Here is another plant type structure
More texture — Sorry the photo is so bad, the light wasn’t strong enough to overcome the color in the felt ground. There are more pink and gray tones in this than the green and yellow ones that seem to have crept in.
July 4, 2007
Yesterday evening I practiced my bullion knots and tried various types of thread and colors. Here are some of my tries at various lengths and angles.
White crochet thread, blue green silk floss and pink cotton floss
Floss in two colors
Perle cotton #5 two colors
Overdyed cotton 2 threads mismatched
Overdyed cotton 2 threads matched
As you can see I’ve plenty of room for improvement! Back to practicing…
July 3, 2007
The bullion knot, another stitch on my “avoid list”, is Sharon b’s selection for the start of the second half of the TSTC year! I’m sure Sharon wrote a brilliant introduction. I know her work illustrating the stitch was brilliant. Unfortunately, her introduction hasn’t done a thing to help my stitching.

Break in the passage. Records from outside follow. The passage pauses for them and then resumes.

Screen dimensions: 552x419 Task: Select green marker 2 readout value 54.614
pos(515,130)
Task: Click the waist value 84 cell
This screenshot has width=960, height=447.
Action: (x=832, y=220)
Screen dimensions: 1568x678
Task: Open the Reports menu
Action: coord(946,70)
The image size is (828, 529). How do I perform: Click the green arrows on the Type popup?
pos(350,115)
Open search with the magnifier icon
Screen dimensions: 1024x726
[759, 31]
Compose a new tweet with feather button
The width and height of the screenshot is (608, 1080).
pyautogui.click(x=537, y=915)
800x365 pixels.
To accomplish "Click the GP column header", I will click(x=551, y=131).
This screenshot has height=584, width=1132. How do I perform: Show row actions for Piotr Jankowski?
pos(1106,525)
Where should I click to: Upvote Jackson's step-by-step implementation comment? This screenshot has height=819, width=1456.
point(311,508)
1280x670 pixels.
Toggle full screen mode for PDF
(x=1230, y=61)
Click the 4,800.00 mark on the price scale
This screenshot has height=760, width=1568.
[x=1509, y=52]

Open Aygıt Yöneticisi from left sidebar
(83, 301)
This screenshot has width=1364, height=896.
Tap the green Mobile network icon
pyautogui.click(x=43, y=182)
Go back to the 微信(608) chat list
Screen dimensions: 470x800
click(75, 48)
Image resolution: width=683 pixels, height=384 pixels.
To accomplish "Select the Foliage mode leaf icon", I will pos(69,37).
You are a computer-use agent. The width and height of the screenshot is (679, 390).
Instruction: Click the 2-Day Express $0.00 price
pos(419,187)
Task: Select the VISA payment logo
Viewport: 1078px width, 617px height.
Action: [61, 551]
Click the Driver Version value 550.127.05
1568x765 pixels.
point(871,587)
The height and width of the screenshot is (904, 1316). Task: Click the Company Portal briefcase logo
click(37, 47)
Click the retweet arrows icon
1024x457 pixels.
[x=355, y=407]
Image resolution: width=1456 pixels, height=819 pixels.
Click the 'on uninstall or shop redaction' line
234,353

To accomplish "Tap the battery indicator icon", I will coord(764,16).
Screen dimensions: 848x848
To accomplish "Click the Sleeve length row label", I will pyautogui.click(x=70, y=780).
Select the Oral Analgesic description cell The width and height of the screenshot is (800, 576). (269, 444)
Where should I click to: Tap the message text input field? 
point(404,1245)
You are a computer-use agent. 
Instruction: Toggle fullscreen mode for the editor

What am I going to do with this dreadful stitch all week? What about a continual stream of examples to illustrate the mistakes one may make in executing this stitch? I think I might be able to handle that assignment.
I did a tiny search around the net and found there is a false bullion knot–make a straight stitch and then wind your thread around it. I tried it (top left). I tried one of my own making (lower left) and then did a true bullion knot to compare (right).
too many turns, not a consistent size
I like my idea best but it certainly doesn’t give the same amount of texture.
I used them to provide a nice contrast with each other on this tiny slice that also includes satin stitches.
Here are some other ideas. Sharon is giving me a great opportunity to deal with this stitch. Now, all I can practice and learn from my mistakes!